My silence indicates to him that I don’t “know” what “dead” means.

“We’ll get you fixed up with a real racquet,” he says. “Let’s just hit a few balls so I can figure out what you need.”

As a sports participant and fan, I’ve always been skeptical of the validity of improvement via equipment. If a golfer, for instance, buys a newfangled, over-sized driver and, as a result, can hit thirty yards longer, is he a better golfer? If a tennis player buys space-age string that increases the spin or speed of his shots by twenty percent, is he a better player?

Due in part to my moral ambivalence and also to my frugality, I’ve never focused on equipment. Unlike my buddies who dissect the relative merits of one tennis string versus another ad nauseum, I’m proud to adjust to even a borrowed racquet after just a few swings. My racquets are usually bought on-line and arrive, already strung with basic material, via UPS.

But ping pong is different, according to A J: “You can keep your weird grip,” he says, as we gently rally. “It might even be an advantage against people who have never seen it before. But your skins will have to be better, as well as your blade.”

→ **Lines of data**
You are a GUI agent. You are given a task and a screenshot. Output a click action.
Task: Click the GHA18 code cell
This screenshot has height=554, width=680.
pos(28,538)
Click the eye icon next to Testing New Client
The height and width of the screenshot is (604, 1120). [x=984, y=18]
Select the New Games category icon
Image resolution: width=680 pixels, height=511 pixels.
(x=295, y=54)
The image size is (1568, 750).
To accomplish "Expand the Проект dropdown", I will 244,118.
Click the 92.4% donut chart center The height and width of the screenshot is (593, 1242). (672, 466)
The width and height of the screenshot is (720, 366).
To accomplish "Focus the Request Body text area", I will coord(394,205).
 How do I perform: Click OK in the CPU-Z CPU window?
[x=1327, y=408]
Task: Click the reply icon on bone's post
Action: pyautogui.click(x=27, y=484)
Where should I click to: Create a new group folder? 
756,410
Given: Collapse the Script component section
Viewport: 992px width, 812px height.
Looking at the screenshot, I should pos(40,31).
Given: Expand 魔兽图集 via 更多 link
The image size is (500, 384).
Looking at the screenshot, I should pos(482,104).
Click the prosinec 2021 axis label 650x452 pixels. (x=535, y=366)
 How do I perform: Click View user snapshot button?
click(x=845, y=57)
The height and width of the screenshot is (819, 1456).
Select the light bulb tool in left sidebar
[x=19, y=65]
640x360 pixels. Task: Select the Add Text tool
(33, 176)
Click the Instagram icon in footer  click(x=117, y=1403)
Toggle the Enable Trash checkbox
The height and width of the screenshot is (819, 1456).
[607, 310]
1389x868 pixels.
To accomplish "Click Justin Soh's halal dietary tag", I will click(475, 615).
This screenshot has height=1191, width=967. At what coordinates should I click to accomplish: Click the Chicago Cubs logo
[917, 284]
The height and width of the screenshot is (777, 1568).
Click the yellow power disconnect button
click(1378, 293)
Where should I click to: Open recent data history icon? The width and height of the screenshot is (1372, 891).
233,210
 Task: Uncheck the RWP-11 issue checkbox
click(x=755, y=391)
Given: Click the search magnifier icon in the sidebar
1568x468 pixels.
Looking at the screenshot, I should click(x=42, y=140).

→ **Required work**
(a) Answer these questions using the ping pong text:
(i) How do the narrator's racquets usually arrive?
(ii) In the golf example, how much farther can the golfer hit with the new driver?
(iii) According to A J, what two things will have to be better?
(b) Convert the rows from the line with "Given: Collapse the Script component section" up to and including the line with "[x=19, y=65]" into a JSON list of strings, one string per line, leaving out blank lines.

→ **Responses per task**
(a)
(i) They are usually bought online and arrive via UPS, already strung with basic material.
(ii) Thirty yards farther.
(iii) The skins and the blade.

(b)
[
  "Given: Collapse the Script component section",
  "Viewport: 992px width, 812px height.",
  "Looking at the screenshot, I should pos(40,31).",
  "Given: Expand 魔兽图集 via 更多 link",
  "The image size is (500, 384).",
  "Looking at the screenshot, I should pos(482,104).",
  "Click the prosinec 2021 axis label 650x452 pixels. (x=535, y=366)",
  " How do I perform: Click View user snapshot button?",
  "click(x=845, y=57)",
  "The height and width of the screenshot is (819, 1456).",
  "Select the light bulb tool in left sidebar",
  "[x=19, y=65]"
]